Le maire de Saint-Ouen (Seine-Saint-Denis), Karim Bouamrane, a récemment provoqué une onde de choc en affirmant qu’il préférerait De Gaulle à Goebbels et Staline, tout en déclarant sa conviction d’atteindre le second tour de l’élection présidentielle. Bouamrane a aussi critiqué l’extrême droite et la France insoumise, refusant toute idée de primaire à gauche, rapporte TopTribune.
Interrogé par Radio J lors de son émission « Le Forum », il a évoqué la nécessité d’éviter un duel entre le Rassemblement national (RN) et La France insoumise (LFI), déclarant : « mais entre Goebbels et Staline, j’aurais choisi De Gaulle, moi ». Cette déclaration illustre sa position ferme en matière de politique, marquée par une distinction franche entre les deux extrêmes.
« Une idéologie basée sur les Waffen SS »
Karim Bouamrane a précisé qu’il établissait un parallèle historique en déclarant : « dos à dos » les deux extrêmes. Il a affirmé que « le nazisme a tué des millions et des millions de personnes », ajoutant que bien que Marine Le Pen n’ait pas tué, « l’idéologie » du RN est « basée » sur « les Waffen SS ». Cette affirmation vise à souligner gravement la dangerosité des idées véhiculées par le RN.
Concernant LFI, il a exprimé son désaccord avec Jean-Luc Mélenchon, sans l’accuser de crimes, mais critiquant sa méthode, qu’il qualifie de « violence verbale », arguant que leur approche est « insupportable ». Bouamrane a ajouté : « ce procès systématique qu’on nous fait en (nous accusant d’être) des complices de l’extrême droite lorsqu’on est en désaccord avec eux » démontre une dérive inquiétante dans le discours politique actuel.

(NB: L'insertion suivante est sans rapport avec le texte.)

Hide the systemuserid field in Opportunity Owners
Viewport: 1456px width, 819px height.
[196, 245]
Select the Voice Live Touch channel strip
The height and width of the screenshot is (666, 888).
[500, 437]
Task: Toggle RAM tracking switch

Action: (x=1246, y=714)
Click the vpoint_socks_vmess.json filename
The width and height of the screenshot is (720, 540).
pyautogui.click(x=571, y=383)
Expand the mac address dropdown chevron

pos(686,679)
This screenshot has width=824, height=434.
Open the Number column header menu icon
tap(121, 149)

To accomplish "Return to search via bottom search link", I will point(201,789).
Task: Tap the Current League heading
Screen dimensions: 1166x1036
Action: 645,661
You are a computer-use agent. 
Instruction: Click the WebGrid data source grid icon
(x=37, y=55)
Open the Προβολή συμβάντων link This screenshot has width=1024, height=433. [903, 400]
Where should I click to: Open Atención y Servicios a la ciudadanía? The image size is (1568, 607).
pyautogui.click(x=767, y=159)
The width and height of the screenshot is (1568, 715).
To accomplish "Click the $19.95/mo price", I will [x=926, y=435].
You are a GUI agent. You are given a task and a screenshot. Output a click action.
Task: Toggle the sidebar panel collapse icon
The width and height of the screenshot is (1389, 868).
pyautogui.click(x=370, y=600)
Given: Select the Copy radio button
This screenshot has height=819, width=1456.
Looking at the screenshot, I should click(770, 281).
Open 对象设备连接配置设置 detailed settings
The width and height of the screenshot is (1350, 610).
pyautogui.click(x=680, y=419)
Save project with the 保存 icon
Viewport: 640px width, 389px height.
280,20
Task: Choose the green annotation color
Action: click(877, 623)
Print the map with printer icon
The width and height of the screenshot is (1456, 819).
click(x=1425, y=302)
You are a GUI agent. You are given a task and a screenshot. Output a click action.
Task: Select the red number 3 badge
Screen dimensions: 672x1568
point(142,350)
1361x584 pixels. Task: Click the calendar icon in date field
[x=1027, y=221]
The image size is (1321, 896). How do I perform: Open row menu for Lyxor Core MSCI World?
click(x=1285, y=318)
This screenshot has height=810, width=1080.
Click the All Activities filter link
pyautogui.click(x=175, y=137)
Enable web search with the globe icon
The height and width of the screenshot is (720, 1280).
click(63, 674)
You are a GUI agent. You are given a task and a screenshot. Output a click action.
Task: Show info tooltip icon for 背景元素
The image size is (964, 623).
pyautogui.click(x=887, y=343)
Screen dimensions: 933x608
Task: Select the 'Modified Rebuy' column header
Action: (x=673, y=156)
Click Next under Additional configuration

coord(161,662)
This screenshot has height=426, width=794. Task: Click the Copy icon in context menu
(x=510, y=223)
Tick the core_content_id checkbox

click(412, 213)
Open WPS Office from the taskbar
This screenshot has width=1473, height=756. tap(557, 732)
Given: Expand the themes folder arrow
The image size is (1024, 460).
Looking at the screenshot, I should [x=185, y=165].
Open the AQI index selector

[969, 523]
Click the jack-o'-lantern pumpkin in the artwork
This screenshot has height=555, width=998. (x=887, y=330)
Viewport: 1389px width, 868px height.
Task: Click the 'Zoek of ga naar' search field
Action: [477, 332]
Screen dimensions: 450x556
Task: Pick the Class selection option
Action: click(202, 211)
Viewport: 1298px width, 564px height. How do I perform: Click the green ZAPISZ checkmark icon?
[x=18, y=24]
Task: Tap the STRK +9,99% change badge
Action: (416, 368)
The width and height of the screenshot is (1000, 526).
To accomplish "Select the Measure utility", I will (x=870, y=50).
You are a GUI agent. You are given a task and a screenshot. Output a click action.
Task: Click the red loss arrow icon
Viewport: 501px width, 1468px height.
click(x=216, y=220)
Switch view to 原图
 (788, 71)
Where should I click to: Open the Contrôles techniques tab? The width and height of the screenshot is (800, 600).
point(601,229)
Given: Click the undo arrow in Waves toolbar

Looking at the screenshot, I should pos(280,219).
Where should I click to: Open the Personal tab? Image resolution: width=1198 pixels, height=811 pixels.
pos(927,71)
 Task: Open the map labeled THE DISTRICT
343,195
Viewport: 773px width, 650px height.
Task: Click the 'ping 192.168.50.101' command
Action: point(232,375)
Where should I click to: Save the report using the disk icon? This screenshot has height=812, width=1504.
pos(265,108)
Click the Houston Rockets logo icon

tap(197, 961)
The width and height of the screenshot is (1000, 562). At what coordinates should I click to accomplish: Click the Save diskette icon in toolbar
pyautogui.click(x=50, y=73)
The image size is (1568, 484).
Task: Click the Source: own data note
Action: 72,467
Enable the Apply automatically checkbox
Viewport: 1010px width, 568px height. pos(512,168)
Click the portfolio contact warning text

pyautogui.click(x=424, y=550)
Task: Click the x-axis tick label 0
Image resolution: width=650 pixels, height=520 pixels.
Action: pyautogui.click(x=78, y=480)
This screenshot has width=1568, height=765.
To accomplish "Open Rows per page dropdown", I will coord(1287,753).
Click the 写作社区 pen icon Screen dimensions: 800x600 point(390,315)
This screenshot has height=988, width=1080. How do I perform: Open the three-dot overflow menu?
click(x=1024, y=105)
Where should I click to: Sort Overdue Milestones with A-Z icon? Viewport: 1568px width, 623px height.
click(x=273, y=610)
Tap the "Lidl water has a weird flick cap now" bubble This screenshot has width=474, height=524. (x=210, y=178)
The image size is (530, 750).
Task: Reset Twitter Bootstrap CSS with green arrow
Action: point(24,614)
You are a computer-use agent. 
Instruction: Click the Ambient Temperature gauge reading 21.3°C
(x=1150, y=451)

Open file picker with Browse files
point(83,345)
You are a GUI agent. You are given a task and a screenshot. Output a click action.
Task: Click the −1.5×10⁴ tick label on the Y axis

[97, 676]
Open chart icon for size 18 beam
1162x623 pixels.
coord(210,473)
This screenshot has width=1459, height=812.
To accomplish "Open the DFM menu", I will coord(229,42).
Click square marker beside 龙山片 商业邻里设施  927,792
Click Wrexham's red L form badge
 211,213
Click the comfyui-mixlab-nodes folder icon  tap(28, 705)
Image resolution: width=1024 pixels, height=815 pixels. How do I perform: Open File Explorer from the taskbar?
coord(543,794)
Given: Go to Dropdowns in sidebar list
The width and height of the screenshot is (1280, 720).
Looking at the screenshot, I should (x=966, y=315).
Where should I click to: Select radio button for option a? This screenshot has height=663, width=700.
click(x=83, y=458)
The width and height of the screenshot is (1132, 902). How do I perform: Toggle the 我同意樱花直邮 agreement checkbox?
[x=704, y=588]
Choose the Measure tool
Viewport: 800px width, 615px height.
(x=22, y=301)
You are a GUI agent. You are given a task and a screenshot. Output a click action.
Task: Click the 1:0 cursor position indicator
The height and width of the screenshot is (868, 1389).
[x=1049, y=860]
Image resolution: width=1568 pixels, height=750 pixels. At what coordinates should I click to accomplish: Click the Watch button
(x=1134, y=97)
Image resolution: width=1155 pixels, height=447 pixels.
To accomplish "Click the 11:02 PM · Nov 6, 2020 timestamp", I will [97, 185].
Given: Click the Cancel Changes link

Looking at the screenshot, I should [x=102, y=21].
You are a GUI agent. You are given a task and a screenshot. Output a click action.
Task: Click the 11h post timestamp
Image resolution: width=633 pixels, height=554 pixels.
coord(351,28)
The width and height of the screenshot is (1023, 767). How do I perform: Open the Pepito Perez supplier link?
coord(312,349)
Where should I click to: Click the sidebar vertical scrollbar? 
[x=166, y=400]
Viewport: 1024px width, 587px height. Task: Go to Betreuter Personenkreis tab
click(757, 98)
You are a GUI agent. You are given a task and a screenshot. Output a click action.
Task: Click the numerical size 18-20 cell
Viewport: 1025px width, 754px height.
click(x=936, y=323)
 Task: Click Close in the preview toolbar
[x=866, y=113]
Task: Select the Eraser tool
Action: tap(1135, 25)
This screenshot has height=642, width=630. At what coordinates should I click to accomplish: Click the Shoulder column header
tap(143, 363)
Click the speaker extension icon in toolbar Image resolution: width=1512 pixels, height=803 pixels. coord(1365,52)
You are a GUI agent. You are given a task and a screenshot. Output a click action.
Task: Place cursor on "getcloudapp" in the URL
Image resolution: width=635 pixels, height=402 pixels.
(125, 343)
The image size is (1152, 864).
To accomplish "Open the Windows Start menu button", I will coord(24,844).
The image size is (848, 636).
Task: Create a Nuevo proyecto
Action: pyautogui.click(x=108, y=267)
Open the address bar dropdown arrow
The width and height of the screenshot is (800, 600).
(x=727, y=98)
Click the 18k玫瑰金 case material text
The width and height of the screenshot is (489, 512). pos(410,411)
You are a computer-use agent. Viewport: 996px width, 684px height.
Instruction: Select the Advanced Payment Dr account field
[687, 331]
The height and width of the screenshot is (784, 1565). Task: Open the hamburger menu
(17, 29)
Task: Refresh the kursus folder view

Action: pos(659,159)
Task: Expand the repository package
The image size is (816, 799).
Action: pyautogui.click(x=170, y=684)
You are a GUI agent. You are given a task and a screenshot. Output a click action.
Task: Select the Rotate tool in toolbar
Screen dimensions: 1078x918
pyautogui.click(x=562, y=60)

Pas de primaire à gauche pour lui
Sur le sujet des primaires à gauche, Bouamrane a été catégorique : « Je ne participerai pas à une primaire à gauche ». Il critique également LFI, arguant que « ceux qui parlent des cités… n’ont jamais vécu dans les cités ». Ces tensions mettent en lumière les divisions au sein de la gauche française, avec Bouamrane dénonçant ceux qu’il considère comme détachés des réalités du terrain.
Il se présente comme un candidat sérieux à l’Élysée, persuadé de sa qualification pour le second tour, toutefois, il a affirmé qu’il n’irait pas « contre » un candidat désigné par le Parti socialiste, promettant de soutenir celui qui sera choisi. Ces déclarations marquent une étape importante dans sa campagne et soulèvent des questions sur l’unité de la gauche en France.